Section 19–8–5(a) does not become jurisdictional just because it is mandatory and must be strictly construed. This Court has long rejected the notion that all mandatory prescriptions, however emphatic, are properly typed jurisdictional. Indeed, the Alabama Supreme Court’s reasoning would give jurisdictional status to every requirement of the Georgia adoption statutes, since Georgia law indicates those requirements are all mandatory and must be strictly construed. That result would comport neither with Georgia law nor with common sense.

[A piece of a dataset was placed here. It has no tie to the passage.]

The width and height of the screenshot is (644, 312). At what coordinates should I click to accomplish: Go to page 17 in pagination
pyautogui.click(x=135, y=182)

As Justice Holmes observed more than a century ago, it sometimes may be difficult to decide whether certain words in a statute are directed to jurisdiction or to merits. In such cases, especially where the Full Faith and Credit Clause is concerned, a court must be slow to read ambiguous words, as meaning to leave the judgment open to dispute, or as intended to do more than fix the rule by which the court should decide. That time-honored rule controls here. The Georgia judgment appears on its face to have been issued by a court with jurisdiction, and there is no established Georgia law to the contrary. It follows that the Alabama Supreme Court erred in refusing to grant that judgment full faith and credit.
Citations omitted.
From the New York Times article that alerted me to this opinion, one gets the sense that the Alabama Supreme Court simply disapproved of a lesbian being allowed to adopt her partner’s child and was looking for a basis to upend the adoption. Now that gay marriage is authorized nationwide, we should be seeing many fewer non-spouse gay or lesbian partner adoptions. However the United States Supreme Court opinion is likely to prevent full faith and credit challenges to other state’s gay or lesbian couple adoptions.
Mr. Chief Justice Roy Moore from Alabama will probably try to find another loophole in God’s law to get around this one.